|Brandon, now cancer-free, is dealing with a late effect of chemotherapy and radiation - hearing loss|
When Brandon Dennis was diagnosed with a brain tumor at five-years-old, the last thing on his parents’ minds was his hearing.
After brain surgery, two years of chemotherapy and six weeks of radiation, the cancer went away. But slowly, in the years that followed, Brandon’s hearing also began to go away.
The aggressive therapies that killed the cancer cells in his brain took a long-term toll on his auditory function.
“He wasn’t understanding us at all,” explains Tanya Silvey, Brandon’s mom. “We’d have to tell him the same thing five or six times and he would be right there watching us move our lips and he still couldn’t comprehend what we were saying.”
Brandon’s experience is not uncommon. The success rate in treating pediatric cancer has grown from 30 to 80 percent in the last three decades. But as more children survive their cancers, more are now discovering the long-term consequences of those life-saving therapies, referred to by physicians as ‘late effects.’
A child’s late effects will depend on his or her individual course of treatment and can affect any organ or system of the body. They include cognitive impairments such as learning disabilities, ADHD, hyperactivity and developmental delays. They include weight or growth abnormalities or fertility problems. Also possible are sensory impairments such as hearing loss.
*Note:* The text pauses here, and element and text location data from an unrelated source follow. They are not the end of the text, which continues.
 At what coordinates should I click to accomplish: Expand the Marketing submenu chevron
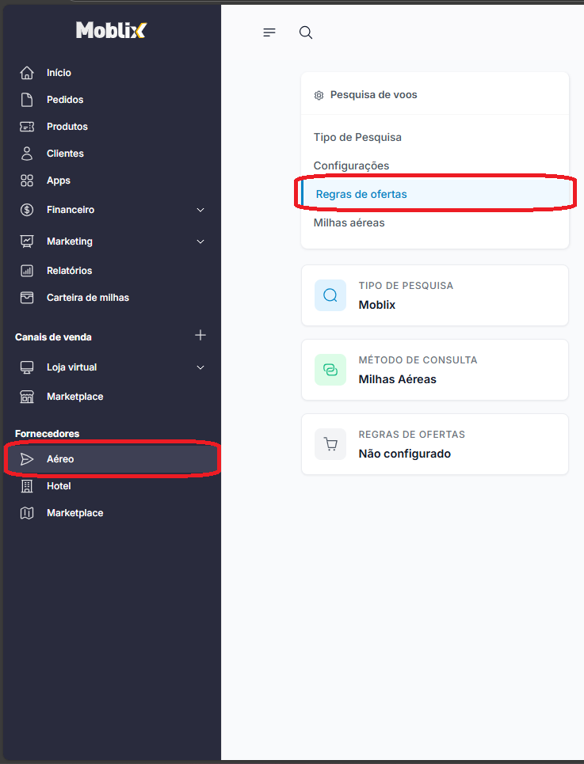200,241
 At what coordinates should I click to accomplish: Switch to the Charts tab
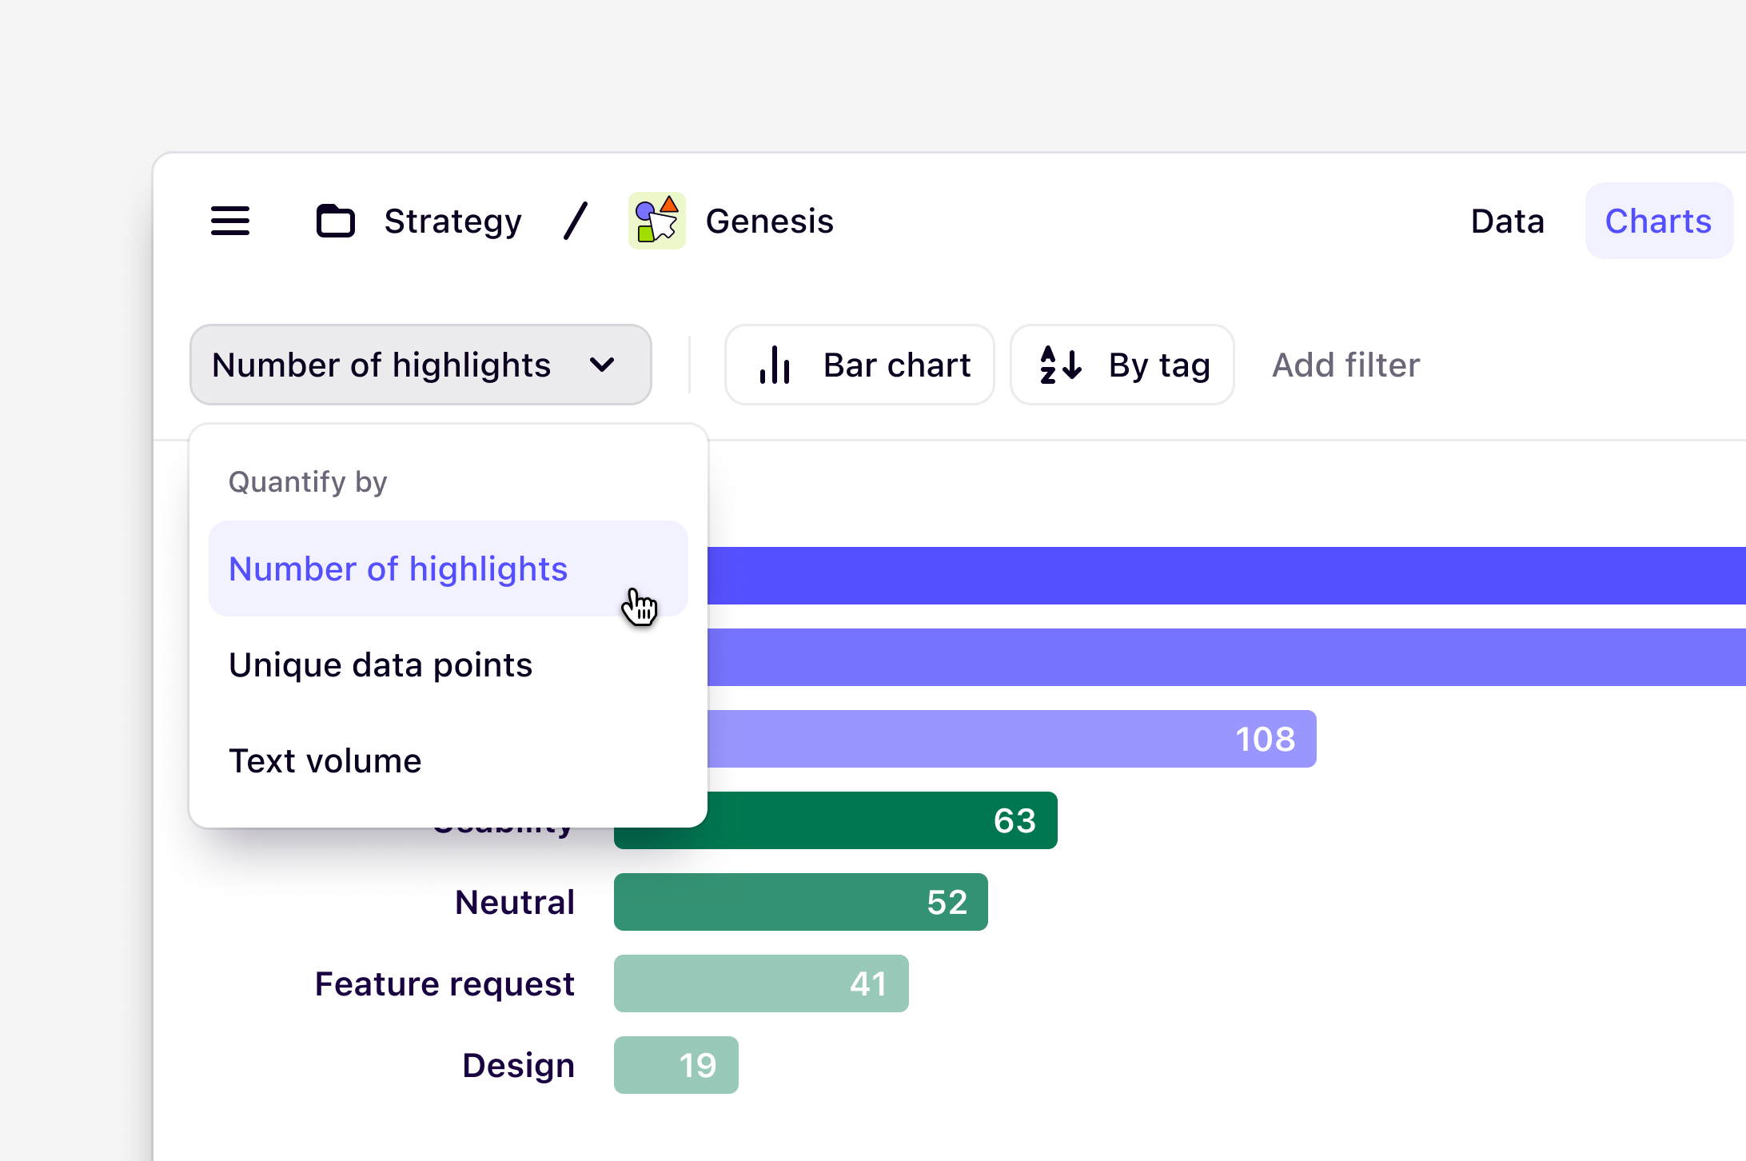(x=1658, y=221)
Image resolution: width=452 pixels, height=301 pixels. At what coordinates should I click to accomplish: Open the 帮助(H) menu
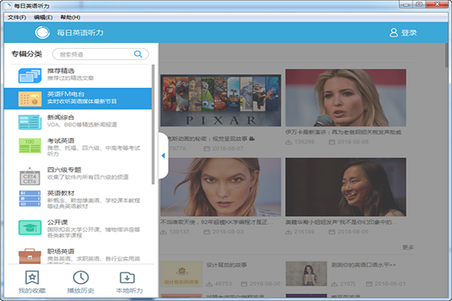coord(70,17)
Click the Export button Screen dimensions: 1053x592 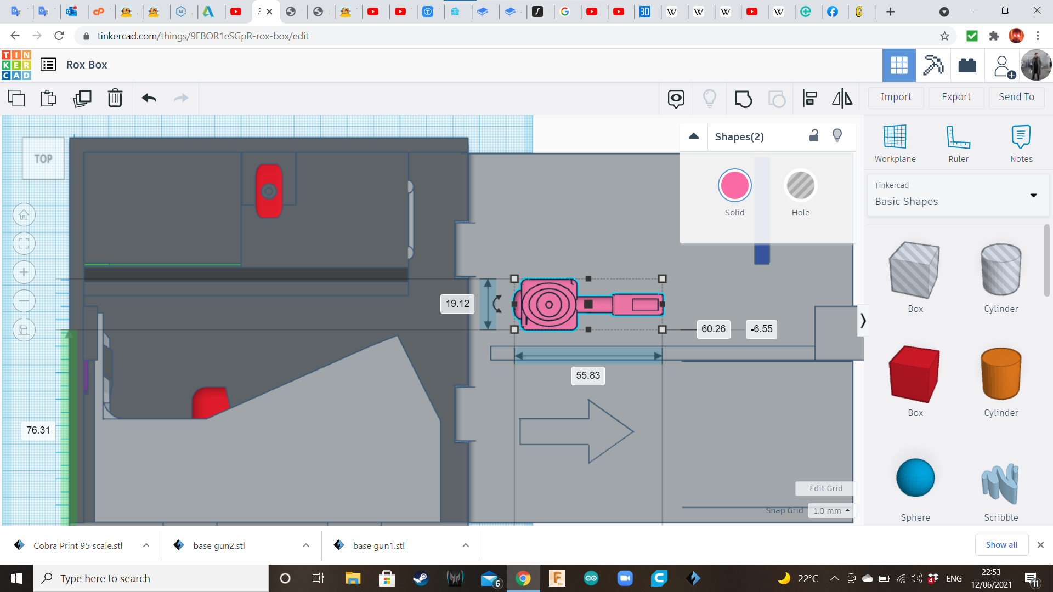coord(956,97)
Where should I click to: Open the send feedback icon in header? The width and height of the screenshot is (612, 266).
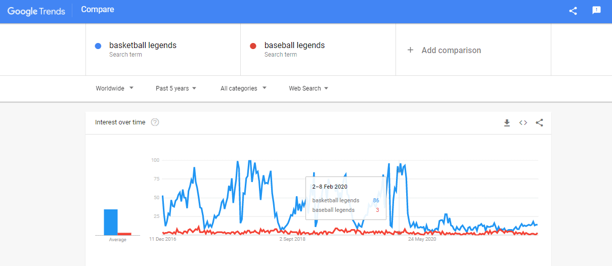(597, 11)
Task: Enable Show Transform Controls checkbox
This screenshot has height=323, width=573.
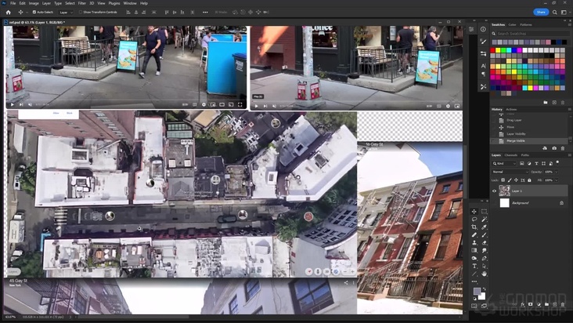Action: click(81, 13)
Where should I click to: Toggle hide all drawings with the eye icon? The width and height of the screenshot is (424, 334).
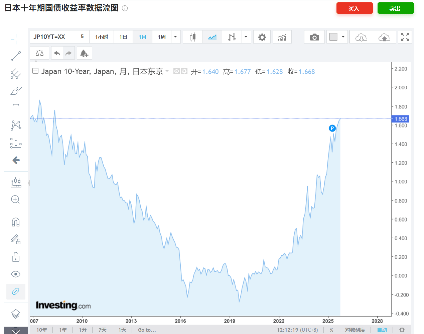[x=16, y=274]
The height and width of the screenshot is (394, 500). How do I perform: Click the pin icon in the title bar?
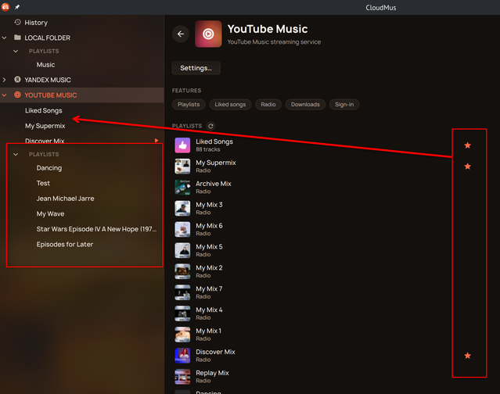17,7
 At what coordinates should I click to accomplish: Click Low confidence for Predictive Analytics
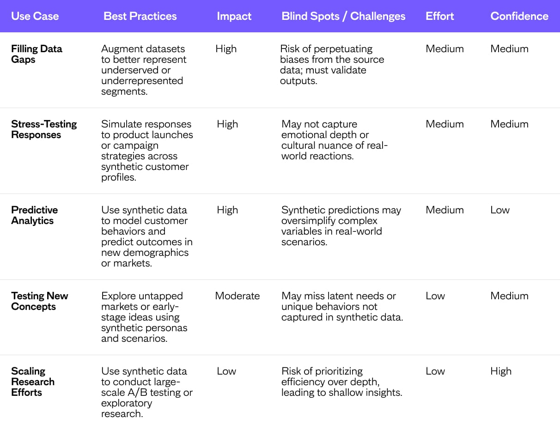tap(500, 210)
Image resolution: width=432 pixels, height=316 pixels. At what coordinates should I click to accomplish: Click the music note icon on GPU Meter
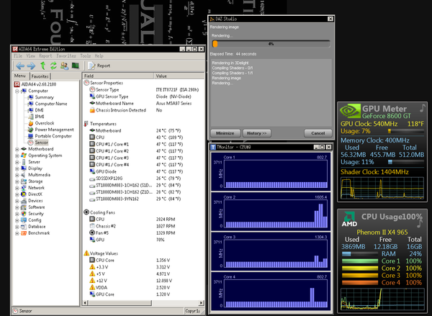coord(422,108)
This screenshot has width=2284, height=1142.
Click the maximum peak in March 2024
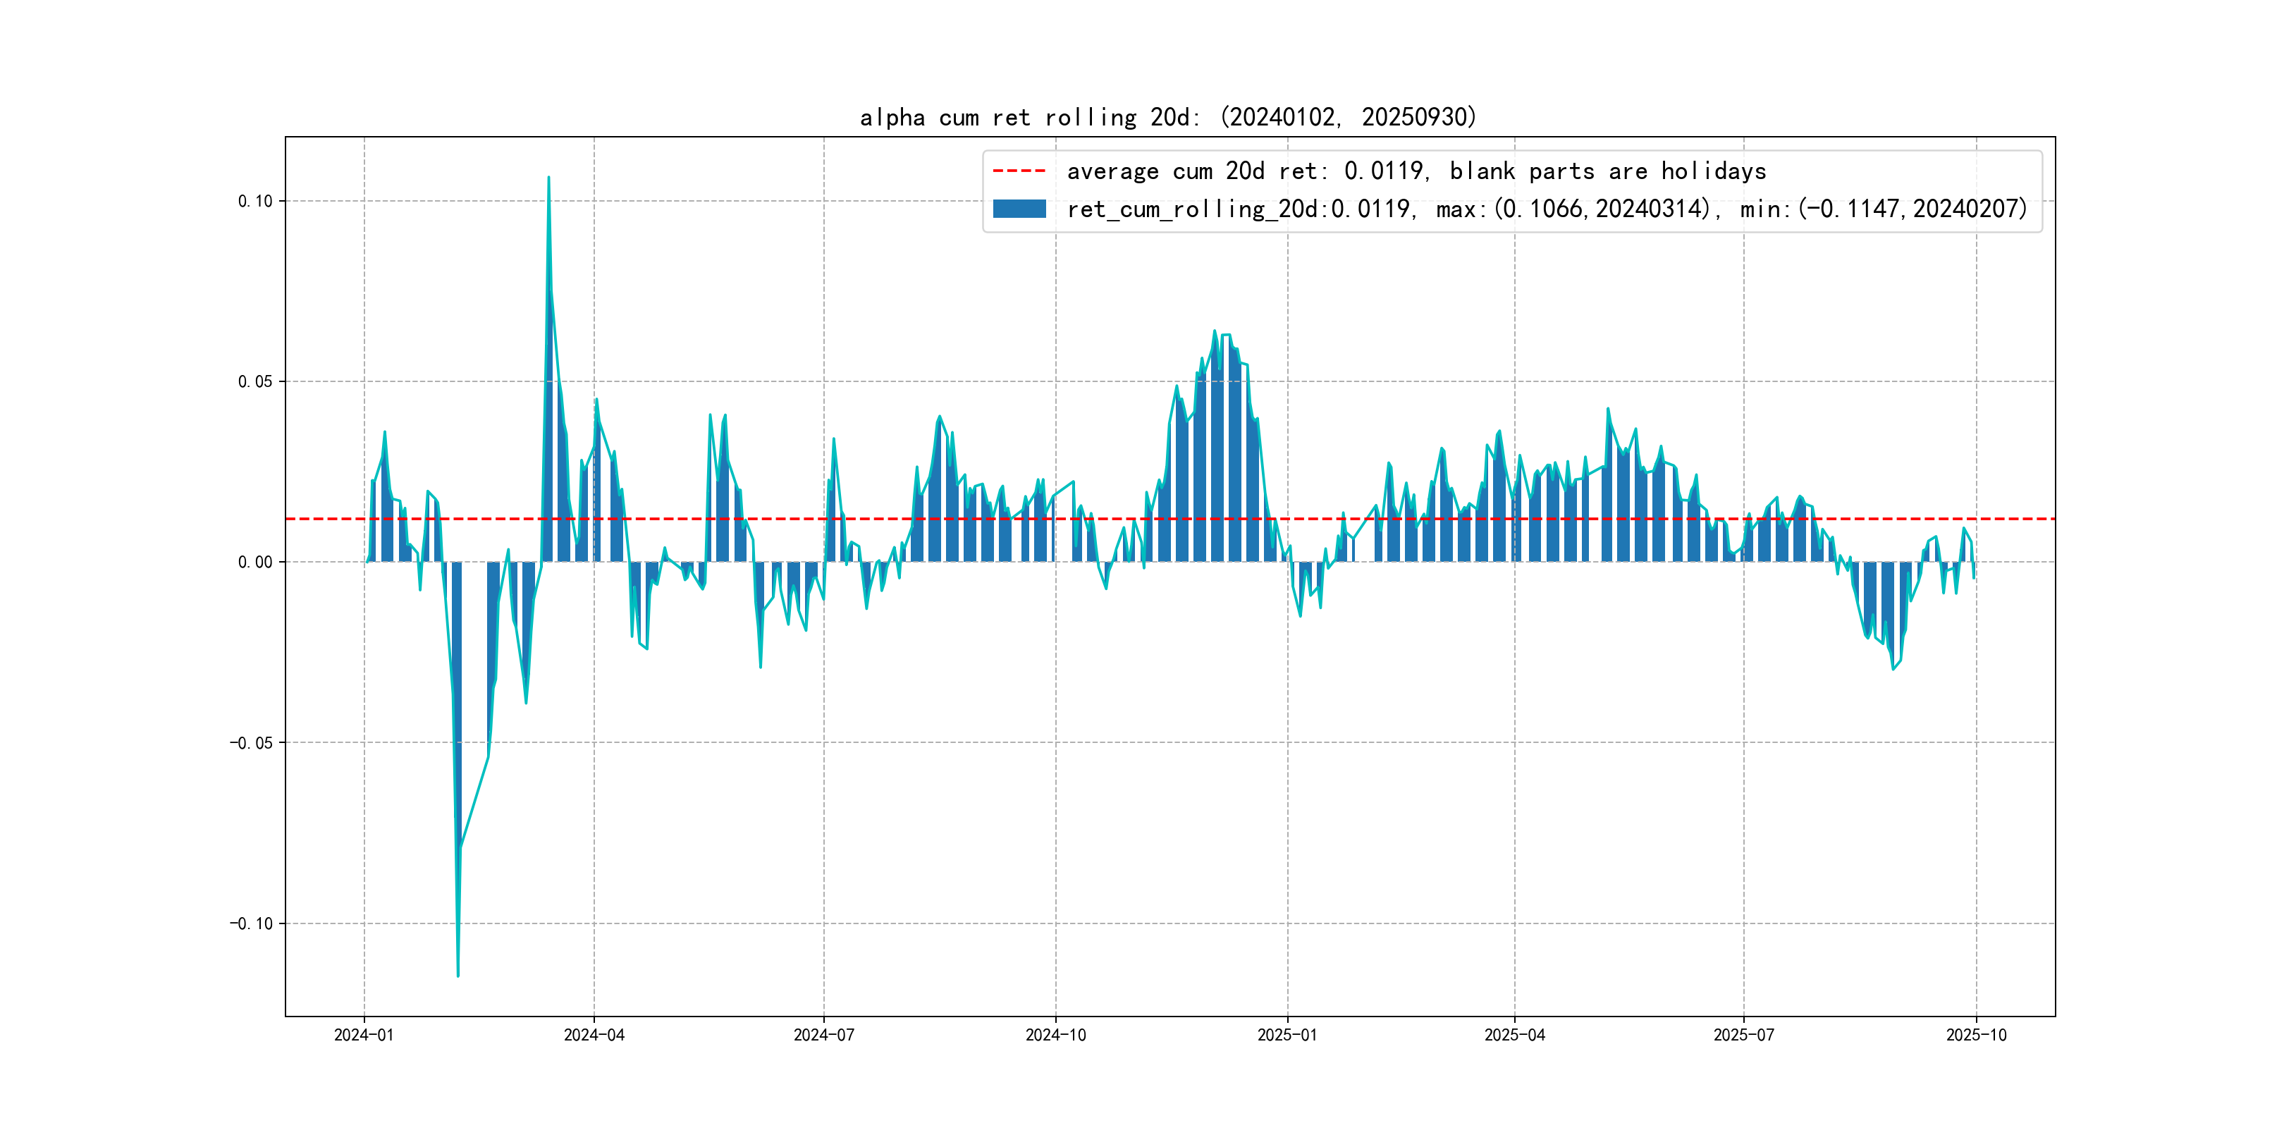click(x=549, y=178)
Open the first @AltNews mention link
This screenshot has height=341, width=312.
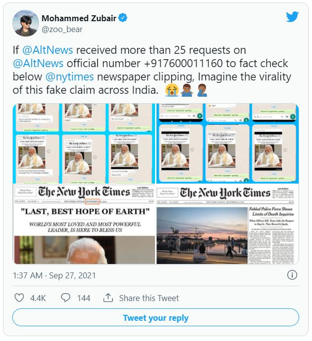(48, 50)
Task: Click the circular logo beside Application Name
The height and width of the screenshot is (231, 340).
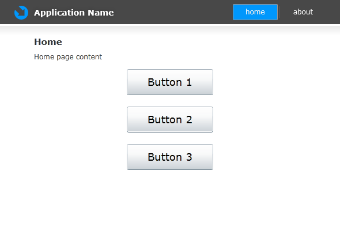Action: coord(21,13)
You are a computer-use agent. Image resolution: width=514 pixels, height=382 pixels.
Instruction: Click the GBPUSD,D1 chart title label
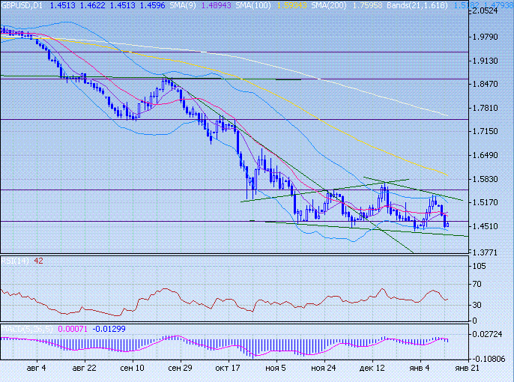coord(21,5)
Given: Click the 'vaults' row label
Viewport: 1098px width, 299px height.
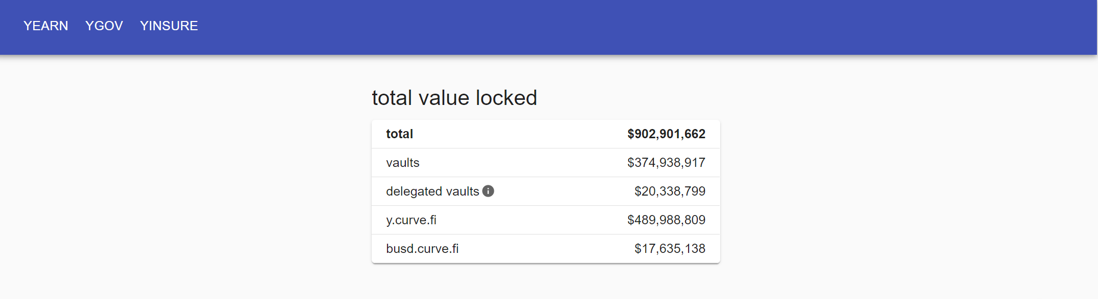Looking at the screenshot, I should [x=402, y=163].
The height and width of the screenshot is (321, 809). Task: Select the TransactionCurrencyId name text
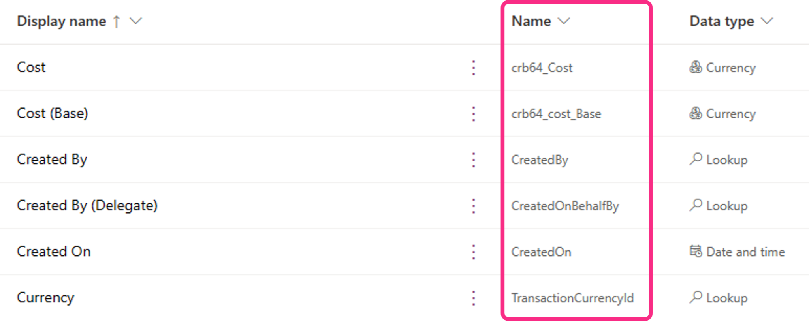[573, 298]
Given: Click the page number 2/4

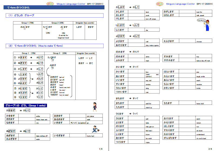Looking at the screenshot, I should (210, 149).
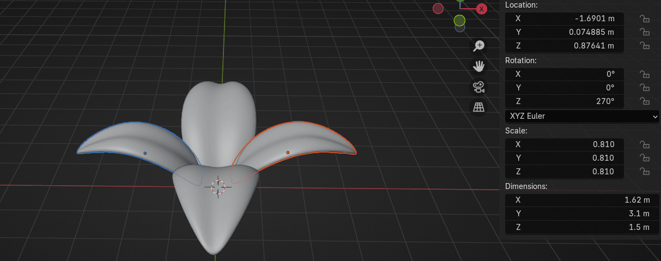Image resolution: width=661 pixels, height=261 pixels.
Task: Click the green Y axis gizmo circle
Action: pos(459,21)
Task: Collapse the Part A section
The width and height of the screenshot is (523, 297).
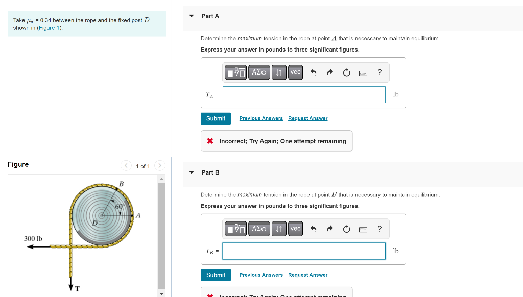Action: click(x=192, y=16)
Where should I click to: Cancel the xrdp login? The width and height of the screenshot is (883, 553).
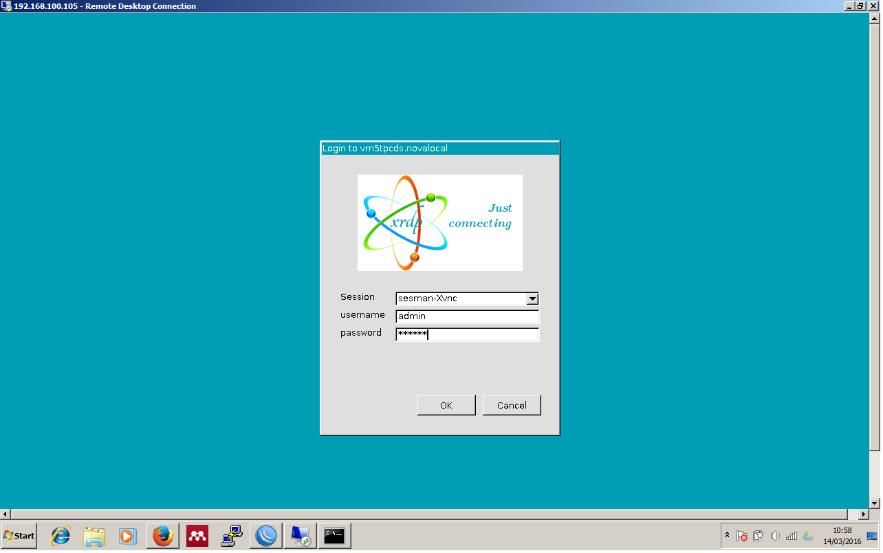click(x=512, y=404)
In December 2006, nearly six years after his initial diagnosis, Brandon was fitted for a hearing aid. The difference was amazing.
“He can understand me better,” says Tanya. “I don’t have to shout. Normally I had to tap him on the shoulder to get his attention if I was behind him. But now, TVs are a lot lower, computers are a lot lower.”
Having the hearing aid was another important step away from cancer, and closer to living a normal life for Brandon. Identifying hearing loss as soon as possible is something audiologists at St. Louis Children's Hospital hope to do for cancer patients.
“Our goal is to get kids fitted as close to diagnosis as possible,” says Sue Hayashi, audiologist. “It made Brandon’s world so much more hearable. It made his world much easier to live in. It made him feel better about himself. The sooner we can make that happen, the better."